== Questions on the material ==
a) Transcribe the part of the guide to connecting Cursor with OwnLLM between "Recommended models" and "on Apple Silicon.", inclusive.
b) Pick up the guide to connecting Cursor with OwnLLM at its final sentence and extend it with further text.

== Passage ==
>>>>

Cursor
Connect Cursor to your private OwnLLM instance via the OpenAI-compatible API.
Cursor supports custom OpenAI-compatible endpoints. Setting one to OwnLLM gives you private chat and autocomplete from a model running on your own machine.
Settings
In Cursor, open Settings → Models:
- Toggle Override OpenAI Base URL on.
- Set the base URL to
https://<your-slug>.ownllm.app/v1. - Paste your OwnLLM API key (
sk-ownllm-...). - Click Verify — Cursor calls
GET /v1/modelsto confirm.
Recommended models
Cursor's chat works best with code-tuned, tool-capable models:
| Use case | Model | Why |
|---|---|---|
| Inline edits | qwen2.5-coder:32b | Fast, code-tuned, supports tools. |
| Tab completion | qwen2.5-coder:14b | Latency-optimised. |
| Long-context refactors | qwen3:32b | 128k context, thinking-capable. |
For Apple Silicon hosts, apple-mlx-coder
(qwen3.5:35b-a3b-coding-nvfp4) is the right pick — MLX accelerates
inference noticeably for code workloads on Apple Silicon.

<<<<

== Extracted information ==
>>>>

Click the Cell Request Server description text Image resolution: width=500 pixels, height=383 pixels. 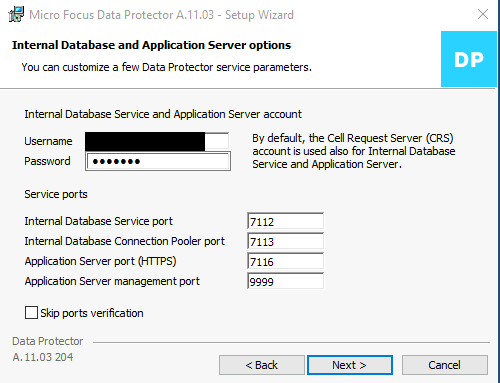pos(354,151)
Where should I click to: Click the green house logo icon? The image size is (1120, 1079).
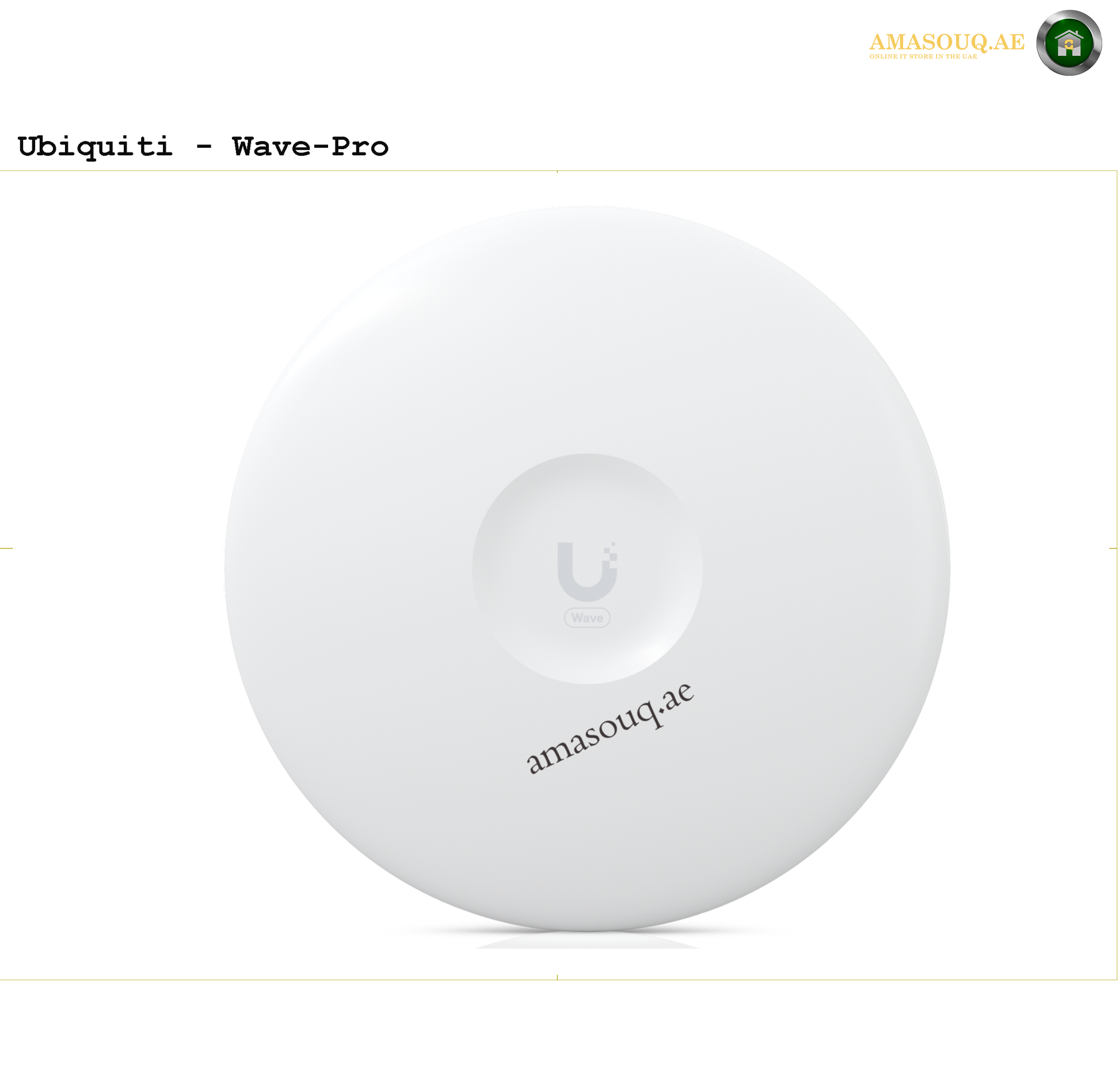point(1069,43)
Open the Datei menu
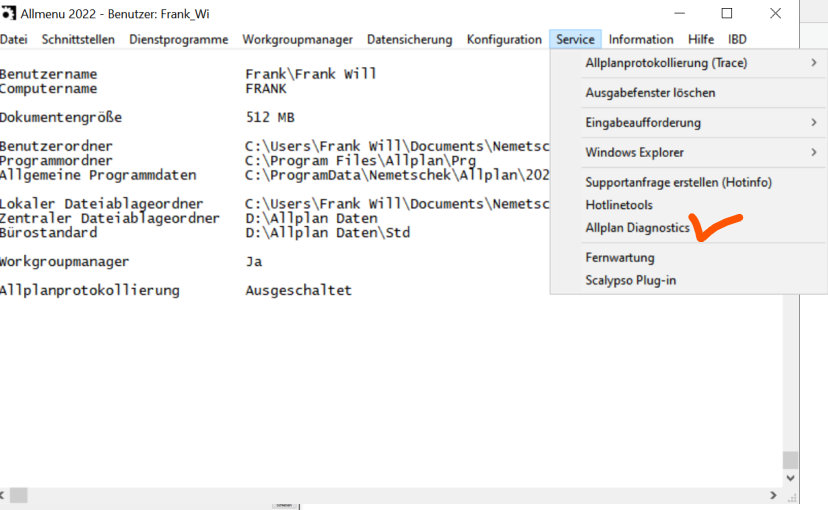 [x=14, y=40]
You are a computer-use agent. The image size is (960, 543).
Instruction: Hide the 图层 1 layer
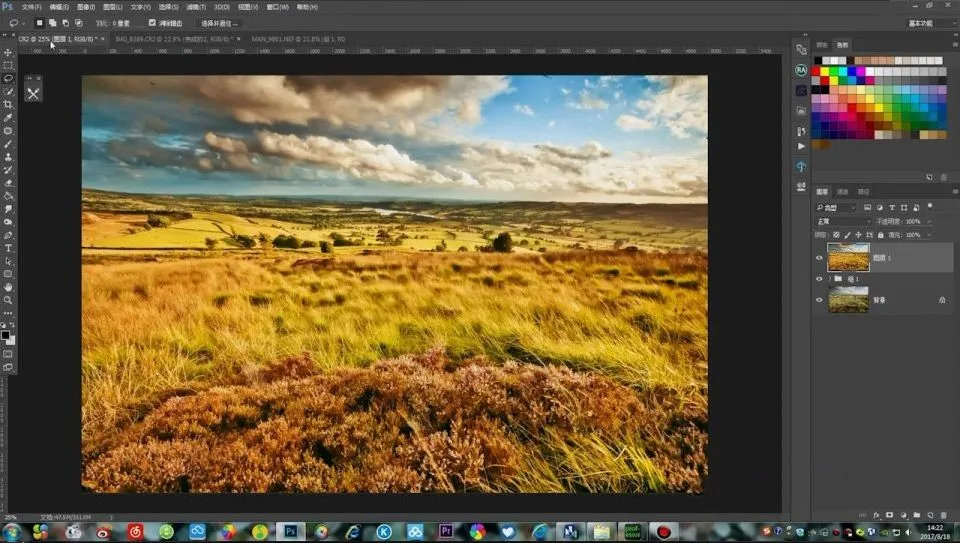pyautogui.click(x=819, y=258)
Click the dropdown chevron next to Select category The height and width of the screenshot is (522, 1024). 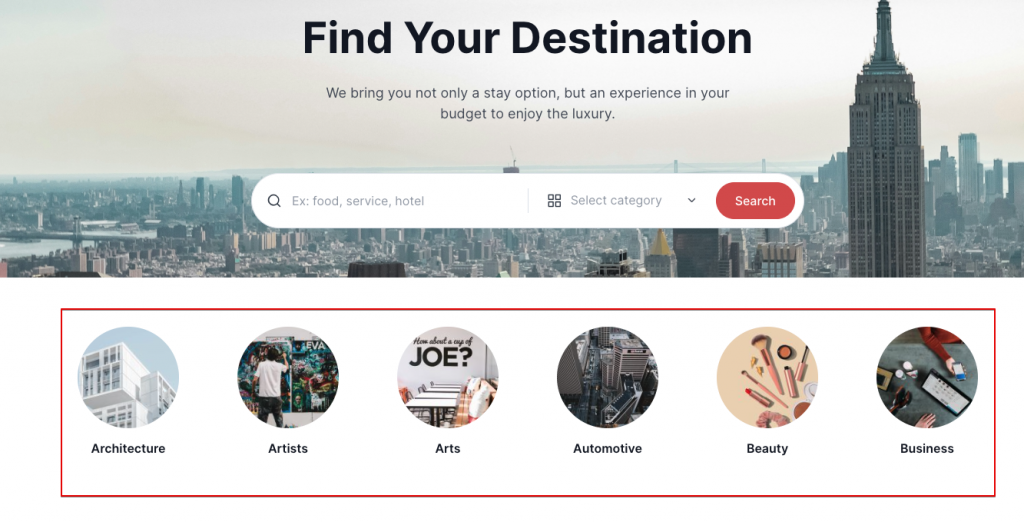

<<<<

== Responses to the exercise ==
a)
Recommended models
Cursor's chat works best with code-tuned, tool-capable models:
| Use case | Model | Why |
|---|---|---|
| Inline edits | qwen2.5-coder:32b | Fast, code-tuned, supports tools. |
| Tab completion | qwen2.5-coder:14b | Latency-optimised. |
| Long-context refactors | qwen3:32b | 128k context, thinking-capable. |
For Apple Silicon hosts, apple-mlx-coder
(qwen3.5:35b-a3b-coding-nvfp4) is the right pick — MLX accelerates
inference noticeably for code workloads on Apple Silicon.

b)
Toggle off OpenAI
When the override is on, Cursor sends all OpenAI-shape traffic to
OwnLLM — including features like Chat or Apply that previously hit
api.openai.com. If something doesn't work as expected, double-check
the model has the right capability (tools, thinking).
Privacy
Cursor still ships some non-LLM features that talk to Cursor's own backend (cloud rules, account, telemetry). The override only redirects LLM traffic. If you need a fully air-gapped editor, see Claude Code or OpenCode, both of which can run without any non-LLM cloud calls.
Troubleshooting
Verify fails. Wrong slug, expired key, or the agent is offline.
Check the Atlas dashboard or run ownllm status.
model_does_not_support_tools. Cursor will pass tools for
features that need them — the model you picked doesn't support tool
calling. Switch to one that does (qwen2.5-coder:32b,
llama-3.3-70b, qwen3:32b).
Slow autocomplete. The model is too big for the host or
num_parallel is too low. Pick a smaller model or raise
num_parallel with ownllm models config.